## TASK ITEM:
Each line of the listing where the string "computer" appears is to be identified and copied.

## MATERIAL SHOWN:
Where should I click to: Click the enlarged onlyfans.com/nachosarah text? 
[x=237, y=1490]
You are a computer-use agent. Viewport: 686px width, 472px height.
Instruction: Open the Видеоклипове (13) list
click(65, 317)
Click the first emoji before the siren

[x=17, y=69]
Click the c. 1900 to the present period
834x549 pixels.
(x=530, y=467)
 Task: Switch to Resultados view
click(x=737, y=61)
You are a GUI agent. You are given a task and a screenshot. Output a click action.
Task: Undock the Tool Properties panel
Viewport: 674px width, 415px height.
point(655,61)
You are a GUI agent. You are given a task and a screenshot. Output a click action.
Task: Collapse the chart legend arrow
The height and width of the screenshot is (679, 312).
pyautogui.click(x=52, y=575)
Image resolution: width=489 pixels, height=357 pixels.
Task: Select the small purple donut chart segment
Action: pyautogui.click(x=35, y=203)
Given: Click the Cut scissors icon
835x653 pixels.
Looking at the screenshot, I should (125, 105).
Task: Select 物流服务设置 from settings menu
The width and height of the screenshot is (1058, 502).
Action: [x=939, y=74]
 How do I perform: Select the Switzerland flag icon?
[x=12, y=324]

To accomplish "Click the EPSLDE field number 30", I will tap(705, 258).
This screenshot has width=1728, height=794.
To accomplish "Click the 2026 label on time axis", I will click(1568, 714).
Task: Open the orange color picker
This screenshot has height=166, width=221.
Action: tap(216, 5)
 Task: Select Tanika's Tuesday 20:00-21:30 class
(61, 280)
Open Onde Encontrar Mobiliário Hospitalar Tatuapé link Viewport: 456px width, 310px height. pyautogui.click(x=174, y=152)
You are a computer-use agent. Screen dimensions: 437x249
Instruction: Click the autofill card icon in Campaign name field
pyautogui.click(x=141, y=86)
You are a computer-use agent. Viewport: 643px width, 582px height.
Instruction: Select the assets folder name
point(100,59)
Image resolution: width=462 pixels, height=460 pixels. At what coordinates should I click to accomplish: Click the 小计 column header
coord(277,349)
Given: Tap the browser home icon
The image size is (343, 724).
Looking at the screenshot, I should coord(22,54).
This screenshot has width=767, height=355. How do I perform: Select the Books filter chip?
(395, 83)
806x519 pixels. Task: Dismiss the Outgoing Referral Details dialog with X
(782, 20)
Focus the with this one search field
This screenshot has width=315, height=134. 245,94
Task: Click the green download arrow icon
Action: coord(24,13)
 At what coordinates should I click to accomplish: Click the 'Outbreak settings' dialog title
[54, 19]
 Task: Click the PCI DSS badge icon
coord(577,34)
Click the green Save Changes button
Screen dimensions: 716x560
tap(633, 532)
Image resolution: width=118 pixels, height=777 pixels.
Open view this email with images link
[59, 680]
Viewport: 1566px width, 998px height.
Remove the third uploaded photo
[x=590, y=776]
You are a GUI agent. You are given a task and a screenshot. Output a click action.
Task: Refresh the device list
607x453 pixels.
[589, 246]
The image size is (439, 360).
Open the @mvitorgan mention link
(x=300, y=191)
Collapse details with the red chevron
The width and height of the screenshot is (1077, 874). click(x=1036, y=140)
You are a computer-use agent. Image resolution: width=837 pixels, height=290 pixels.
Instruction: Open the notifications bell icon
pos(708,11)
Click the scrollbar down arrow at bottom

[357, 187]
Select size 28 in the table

## WRITTEN SOLUTION:
You are a computer-use agent. Viewport: 686px width, 472px height.
You are a computer-use agent. Screen dimensions: 437x249
You are a computer-use agent. Viewport: 643px width, 582px height.
You are a computer-use agent. Image resolution: width=837 pixels, height=290 pixels.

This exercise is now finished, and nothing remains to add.